Sivananda yoga is named after Swami Sivananda Saraswati (right), one of the greatest yogis of the 20th century. Born in India in 1887 he was a qualified doctor. One day he treated a yogi who in return instructed him in yoga. His life changed from that point and he soon left to Rishikesh in the Himalayas where he met his guru and lived the life of a monk.
He wrote around 200 books on yoga and philosophy and his teachings can be summed up with his instruction to, “serve, love, give, purify, meditate, realise.” He died in 1963.
Sivananda’s work was carried to the West by one of his students, Swami Vishnu Devananda (left), and he is responsible for a large part of the worldwide popularity of yoga. After reading a pamphlet at age 20 he travelled across India and became a student of the great yogi.
Vishnu Devananda was a wonderful hatha yoga adept and was instructed by his guru to go to the West and spread the teaching. His tireless input resulted in the Sivananda Yoga Vedanta Centres becoming an enormous worldwide organisation and reaching millions.
Sivananda yoga teacher training classes are now taught throughout the world.

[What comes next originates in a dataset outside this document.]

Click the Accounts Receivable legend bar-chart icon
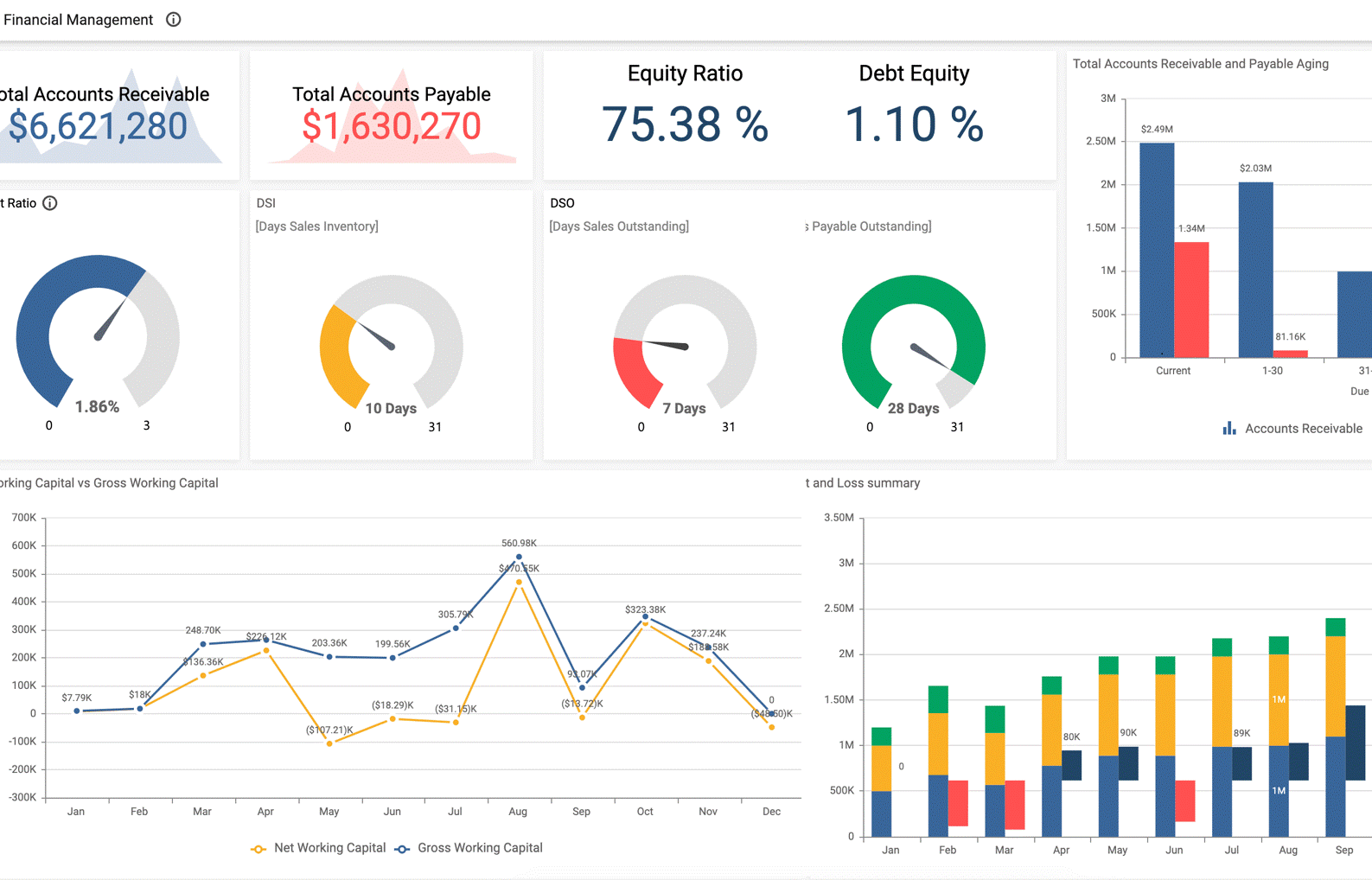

Swami Vishnu Devananda also wrote the classic yoga book, The Complete Illustrated Book of Yoga, which you can get from amazon.com
His philosophy is summed up in the 5 points of yoga. “Proper Exercise. Proper Breathing. Proper Relaxation. Proper Diet. Positive Thinking and Meditation.” In his books and schools all of these are given proper consideration.

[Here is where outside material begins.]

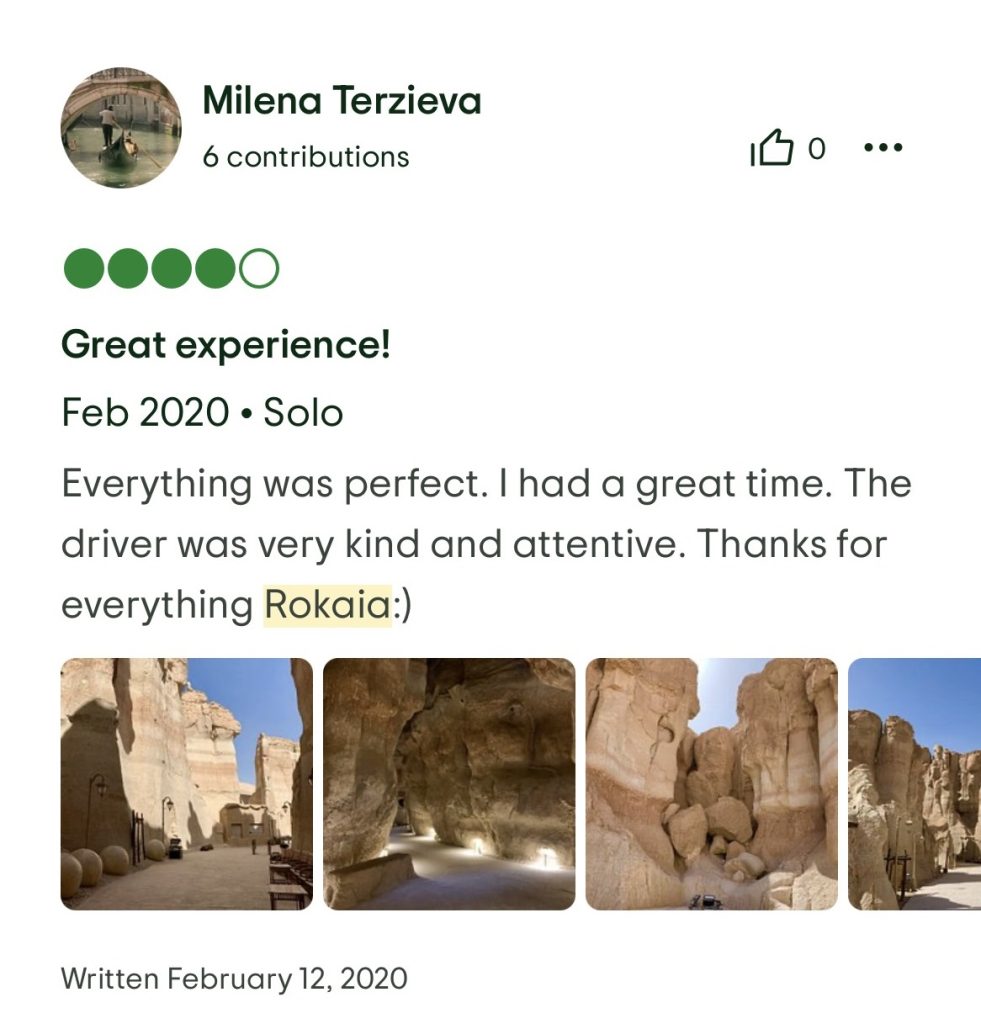The image size is (981, 1024).
Task: Click the first green rating bubble
Action: click(83, 268)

The Sivananda Sequence of Yoga Poses
A typical Sivananda class consists of the following;
Corpse Pose (relaxation)….Pranayama
Neck and Shoulder Exercises….Eye Exercises
Sun Salutations….Leg Raises….Plough Pose
Bridge Pose….Fish Pose….Forward Bend
Cobra Pose….Locust Pose….Bow Pose
Half Spinal Twist….Crow Pose….Hands to Feet
Triangle Pose….Corpse Pose (relaxation)
This is the basic routine and once confident in these asanas there are variations and progressions that can be made.